MasTec’s overall stock score reflects strong financial performance and a positive earnings outlook, which are slightly tempered by technical analysis and valuation concerns. The company’s robust revenue growth and improved profitability are significant strengths, while the high P/E ratio and mixed technical indicators present some risks.

To see Spark’s full report on MTZ stock, click here.

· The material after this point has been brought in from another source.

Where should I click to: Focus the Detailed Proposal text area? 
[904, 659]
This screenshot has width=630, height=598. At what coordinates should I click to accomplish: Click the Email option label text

Business Operations and StrategyFinancial Disclosures
MasTec Reports Record 2024 Revenues and Strong 2025 Outlook
Positive
Feb 28, 2025

On February 27, 2025, MasTec announced its financial results for the fourth quarter and full year of 2024, reporting record revenues of $3.4 billion for the quarter and $12.3 billion for the year. The company also achieved a significant increase in cash flow from operations and a reduction in net debt, with a record 18-month backlog of $14.3 billion. MasTec provided initial guidance for 2025, projecting a 9% revenue increase to $13.45 billion, with improvements in net income and earnings per share. The company’s strong financial performance in 2024, highlighted by a substantial backlog growth, positions it well for continued growth and operational success in 2025.

Glossary
OutperformA stock rated as "Outperform" is expected to perform better than the overall market or a specific benchmark over the near-to-medium term. This rating suggests that the stock is likely to deliver higher returns compared to the average returns of other stocks in the same sector or market index. Investors might consider this stock a good buying opportunity.
NeutralA stock rated as "Neutral" is expected to perform in line with the overall market or a specific benchmark. This rating indicates that the stock is neither particularly attractive nor unattractive for investment. Investors may consider holding onto the stock, as it is not expected to either significantly outperform or underperform the market.
UnderperformA stock rated as "Underperform" is expected to perform worse than the overall market or a specific benchmark over the near-to-medium term. This rating suggests that the stock may deliver lower returns compared to the average returns of other stocks in the same sector or market index. Investors might consider selling the stock or avoiding it as an investment.

Disclaimer

This AI Analyst Stock Report is automatically generated by our AI systems using advanced algorithms and publicly available financial, technical, and market data. While the information provided aims to be accurate and insightful, it is intended for informational purposes only and should not be considered financial advice. Any content created by an AI (Artificial Intelligence) system may contain inaccuracies and/or contain errors. Investing in stocks carries inherent risks, and past performance is not indicative of future results. This report does not account for your personal financial circumstances, objectives, or risk tolerance. Always conduct your own research or consult with a qualified financial advisor before making investment decisions. The analysis and recommendations provided are based on historical and current data and may not fully reflect future market conditions or unexpected developments. Neither the creators of this report nor its affiliated entities guarantee the accuracy, completeness, or reliability of the information presented. Use this report at your own discretion and risk.